То есть: «На холмы Грузии легла ночная мгла», а не:

«На холмах Грузии лежит ночная мгла»

и уж никак не: «На холмах Грузии легла ночная мгла» –

и так далее. Или – наоборот2.

Есть, есть у меня сомнения относительно этого «принципа уникальности», особливо – относительно пресловутой точности и незаменимости каждого слова в стихе Поэта-Творца, а также каждого тропа, строки, строфы стиха и стихотворения, алфавита и словаря его Поэзии (поэзии только с Заглавной Буквы); и сомнения эти требуют отдельного обсуждения или, что убедительней, реализации на пространстве моей персональной поэтики. Но как бы то ни было – очевидно, что принцип уникальности противоречит практике поэтического перевода, а, вернее, практика находится в противоречии с этим принципом. Ибо перевод есть вариант текста на другом языке... Насущное наличие звуко-смысла в стихе – сам факт изменения качества целого при изменении качества его составляющих – все это определяет невозможность нового (другого) изложения, пересказа, а значит – и перевода.

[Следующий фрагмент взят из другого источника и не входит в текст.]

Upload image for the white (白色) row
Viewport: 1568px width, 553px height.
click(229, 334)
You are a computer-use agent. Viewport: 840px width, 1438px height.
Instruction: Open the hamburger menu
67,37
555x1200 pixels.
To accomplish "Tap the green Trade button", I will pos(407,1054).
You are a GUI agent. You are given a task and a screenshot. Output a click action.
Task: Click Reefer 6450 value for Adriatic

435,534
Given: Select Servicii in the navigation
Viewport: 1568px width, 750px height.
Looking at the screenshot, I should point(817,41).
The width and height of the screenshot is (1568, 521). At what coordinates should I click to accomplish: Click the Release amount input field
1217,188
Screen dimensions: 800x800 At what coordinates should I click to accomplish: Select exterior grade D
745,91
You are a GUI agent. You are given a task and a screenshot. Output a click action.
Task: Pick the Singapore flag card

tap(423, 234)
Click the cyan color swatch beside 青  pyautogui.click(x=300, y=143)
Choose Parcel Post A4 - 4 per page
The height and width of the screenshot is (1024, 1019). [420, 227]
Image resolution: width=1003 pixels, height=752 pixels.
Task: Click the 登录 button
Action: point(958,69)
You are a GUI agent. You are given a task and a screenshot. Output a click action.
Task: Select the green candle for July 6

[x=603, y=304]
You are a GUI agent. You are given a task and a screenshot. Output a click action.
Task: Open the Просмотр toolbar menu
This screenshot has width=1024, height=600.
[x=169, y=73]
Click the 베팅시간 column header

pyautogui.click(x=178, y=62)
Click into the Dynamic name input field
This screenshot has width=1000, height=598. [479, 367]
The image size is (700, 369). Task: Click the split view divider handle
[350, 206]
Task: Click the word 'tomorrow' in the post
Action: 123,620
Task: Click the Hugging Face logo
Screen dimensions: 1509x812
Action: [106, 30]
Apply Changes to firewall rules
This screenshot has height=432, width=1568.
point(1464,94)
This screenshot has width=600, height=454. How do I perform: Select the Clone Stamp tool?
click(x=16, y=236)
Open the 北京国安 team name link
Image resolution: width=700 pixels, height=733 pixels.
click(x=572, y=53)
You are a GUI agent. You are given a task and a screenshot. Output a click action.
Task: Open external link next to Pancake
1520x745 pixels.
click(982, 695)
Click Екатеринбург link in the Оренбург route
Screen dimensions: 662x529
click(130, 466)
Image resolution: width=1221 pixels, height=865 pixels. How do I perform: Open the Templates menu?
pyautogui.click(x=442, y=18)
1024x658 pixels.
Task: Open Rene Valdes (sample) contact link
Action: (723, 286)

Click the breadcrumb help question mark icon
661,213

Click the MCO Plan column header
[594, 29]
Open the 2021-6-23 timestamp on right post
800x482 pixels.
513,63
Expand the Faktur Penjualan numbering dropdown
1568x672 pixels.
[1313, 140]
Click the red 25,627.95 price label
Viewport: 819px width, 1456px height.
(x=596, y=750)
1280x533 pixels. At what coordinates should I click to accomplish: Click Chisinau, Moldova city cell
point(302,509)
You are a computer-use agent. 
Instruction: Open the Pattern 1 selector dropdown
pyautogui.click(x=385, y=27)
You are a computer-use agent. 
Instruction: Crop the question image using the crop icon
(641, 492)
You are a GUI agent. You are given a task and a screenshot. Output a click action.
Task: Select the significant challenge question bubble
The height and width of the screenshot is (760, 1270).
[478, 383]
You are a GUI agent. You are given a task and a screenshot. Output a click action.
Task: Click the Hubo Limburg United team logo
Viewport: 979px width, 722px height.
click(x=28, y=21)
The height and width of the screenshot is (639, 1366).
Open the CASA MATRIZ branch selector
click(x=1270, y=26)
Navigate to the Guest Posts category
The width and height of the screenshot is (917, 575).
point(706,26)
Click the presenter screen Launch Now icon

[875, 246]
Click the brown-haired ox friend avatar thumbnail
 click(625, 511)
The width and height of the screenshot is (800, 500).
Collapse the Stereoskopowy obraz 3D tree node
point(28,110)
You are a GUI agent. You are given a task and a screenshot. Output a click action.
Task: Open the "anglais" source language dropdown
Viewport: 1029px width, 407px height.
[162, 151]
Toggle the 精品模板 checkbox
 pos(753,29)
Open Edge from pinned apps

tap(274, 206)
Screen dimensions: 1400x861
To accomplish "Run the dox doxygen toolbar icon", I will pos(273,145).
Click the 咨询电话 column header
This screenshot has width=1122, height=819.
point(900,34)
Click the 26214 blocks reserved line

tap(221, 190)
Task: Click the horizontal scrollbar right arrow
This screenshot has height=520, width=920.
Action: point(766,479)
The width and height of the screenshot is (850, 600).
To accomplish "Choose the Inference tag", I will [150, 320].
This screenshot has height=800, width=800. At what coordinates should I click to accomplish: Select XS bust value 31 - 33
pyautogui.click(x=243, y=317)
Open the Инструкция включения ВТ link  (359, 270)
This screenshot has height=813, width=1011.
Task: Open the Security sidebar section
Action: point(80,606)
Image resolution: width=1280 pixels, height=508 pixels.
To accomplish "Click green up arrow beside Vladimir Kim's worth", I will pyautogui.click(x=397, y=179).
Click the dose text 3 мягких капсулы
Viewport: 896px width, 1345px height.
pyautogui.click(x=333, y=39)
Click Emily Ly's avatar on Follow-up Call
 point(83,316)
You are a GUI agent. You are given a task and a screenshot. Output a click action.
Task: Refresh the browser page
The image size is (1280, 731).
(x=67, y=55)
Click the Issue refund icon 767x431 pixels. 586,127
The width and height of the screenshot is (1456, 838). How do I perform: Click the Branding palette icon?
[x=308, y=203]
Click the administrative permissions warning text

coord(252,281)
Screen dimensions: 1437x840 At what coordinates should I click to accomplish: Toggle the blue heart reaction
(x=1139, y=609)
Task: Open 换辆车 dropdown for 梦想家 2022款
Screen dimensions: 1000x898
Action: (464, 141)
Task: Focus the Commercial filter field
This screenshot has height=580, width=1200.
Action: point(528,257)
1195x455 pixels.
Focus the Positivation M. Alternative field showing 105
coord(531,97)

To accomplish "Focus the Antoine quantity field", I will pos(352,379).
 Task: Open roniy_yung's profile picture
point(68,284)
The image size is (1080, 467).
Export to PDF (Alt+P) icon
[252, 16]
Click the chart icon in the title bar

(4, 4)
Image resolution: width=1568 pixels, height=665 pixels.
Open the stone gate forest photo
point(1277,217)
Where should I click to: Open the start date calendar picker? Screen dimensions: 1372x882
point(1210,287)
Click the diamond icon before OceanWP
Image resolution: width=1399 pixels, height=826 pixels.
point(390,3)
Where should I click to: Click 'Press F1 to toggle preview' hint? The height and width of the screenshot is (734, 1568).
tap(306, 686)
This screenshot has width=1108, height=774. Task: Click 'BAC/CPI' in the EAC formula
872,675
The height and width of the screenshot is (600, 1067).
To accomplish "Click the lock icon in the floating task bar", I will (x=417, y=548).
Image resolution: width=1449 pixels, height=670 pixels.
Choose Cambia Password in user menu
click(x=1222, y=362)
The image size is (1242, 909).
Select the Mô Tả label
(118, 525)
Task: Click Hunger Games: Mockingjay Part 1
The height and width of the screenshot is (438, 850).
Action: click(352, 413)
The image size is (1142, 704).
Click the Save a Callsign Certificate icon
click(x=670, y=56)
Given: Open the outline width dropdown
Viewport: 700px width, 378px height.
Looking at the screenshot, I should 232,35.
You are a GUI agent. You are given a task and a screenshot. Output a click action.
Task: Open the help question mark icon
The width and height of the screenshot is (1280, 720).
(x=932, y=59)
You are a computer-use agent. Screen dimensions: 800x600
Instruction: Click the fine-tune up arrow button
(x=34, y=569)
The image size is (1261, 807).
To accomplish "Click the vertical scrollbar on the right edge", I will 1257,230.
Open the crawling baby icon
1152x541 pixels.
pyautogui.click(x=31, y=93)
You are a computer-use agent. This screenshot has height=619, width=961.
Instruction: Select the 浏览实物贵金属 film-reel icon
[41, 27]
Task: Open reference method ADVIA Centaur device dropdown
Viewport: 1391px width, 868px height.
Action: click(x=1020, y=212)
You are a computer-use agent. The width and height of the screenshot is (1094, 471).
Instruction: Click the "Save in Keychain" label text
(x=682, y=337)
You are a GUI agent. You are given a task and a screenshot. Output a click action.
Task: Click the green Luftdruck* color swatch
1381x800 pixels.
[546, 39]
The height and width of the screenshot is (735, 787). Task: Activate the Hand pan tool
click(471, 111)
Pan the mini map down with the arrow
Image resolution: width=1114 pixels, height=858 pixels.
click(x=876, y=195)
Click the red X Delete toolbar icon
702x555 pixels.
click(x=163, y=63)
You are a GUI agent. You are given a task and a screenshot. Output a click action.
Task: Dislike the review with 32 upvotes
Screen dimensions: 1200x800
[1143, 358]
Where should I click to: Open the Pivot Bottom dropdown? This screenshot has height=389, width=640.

В процессе перевода мы разрушаем ту, вышеупомянутую, уникальную организацию оригинала, ту целостность, что позволяет относиться к стиху, как произведению искусства, мы уничтожаем ценность произведения искусства, то самое – для нас – Святое... Но прежде чем лектор, обведя змеиными очками осовевший амфитеатр, выдохнет: «Мы разрушаем Поэзию!» – курсанты уже сражены навылет демонстрацией простенького, например, опыта пересказа своими словами чего-нибудь в рифму из курса русского языка и литературы для нерусских школ. А лектор переведет дух, утрет лысину и добьет аудиторию: «И все-таки Он существует – Поэтический Перевод!» Аплодисменты. Буфет.

 

3.

 

Справка ученого соседа: стихотворение, подвергнутое переводу, как поэтическому, так и нет, претерпевает разрушение на всех уровнях структуры. Меняется порядок слов, их грамматическое подчинение, сами грамматика и синтаксис, ритм, размер (размеры русского, все-таки силлабо-тонического стиха не адекватны ни тонике, ни силлабике иноязычных поэзий: слоны русского ямба, хорея и амфибрахия весьма условно родственны мамонтам своей эллинской фамилии), меняется тропика (тропы, особенно имеющие грамматический и семантический характер, как например метонимия, контаминация, каламбур – не переводимы), идиоматика принципиально непереводима, архитектоника стиха находится в кабальной зависимости от фонетики... И, наконец – уничтожается сам язык. «Язык – Дом Бытия»3 – сгорел...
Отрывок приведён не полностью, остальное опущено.